As work progressed, the researchers turned their attention to creating new solutions to protect cryptocurrency transactions. In 2023, Ahn and the team received a patent for their project, “Systems and Methods for Blockchain-Based Automatic Key Generation.”

They created a new way to generate secure digital keys using information already stored in the blockchain. Instead of relying on a central server, Ahn’s system picks a random piece of data that everyone on the network can see but no one can predict.

This data is used like a seed to create a unique security key. Because the seed comes from shared blockchain records, users can generate matching keys without needing to send secret information over the internet. The seeds change often, keeping the system secure and avoiding delays or single points of failure.

Moving forward, Ahn and the team are exploring collaborations with state and local law enforcement agencies. The team is also investigating how their patented technology can be further leveraged to monitor and detect any malicious activities within blockchain-based transactions. Such early-warning capabilities would significantly contribute to building more secure and resilient cyber communities.

Nadya Bliss — the executive director of the ASU Global Security Initiative, where CTF’s work is concentrated, and a professor of practice in the School of Computing and Augmented Intelligence — says that it’s important to both study threats and create tools to tackle them.

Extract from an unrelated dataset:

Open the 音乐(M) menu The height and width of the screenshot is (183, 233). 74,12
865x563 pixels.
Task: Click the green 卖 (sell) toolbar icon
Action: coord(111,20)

“Cyber defense is a game of catch-up, with bad actors often having an advantage. Researchers like Gail are working to change that, though,” Bliss says. “This kind of research — producing novel, innovative tools with real-world application — is exactly what is needed.”

Ahn hopes that the techniques developed by the researchers can help in future investigations. As cybercrime continues to evolve and grow, so must our tools for understanding and combating it.

“It’s a bit of a cat-and-mouse game,” Ahn says. “But it’s essential for us to track down the mouse.”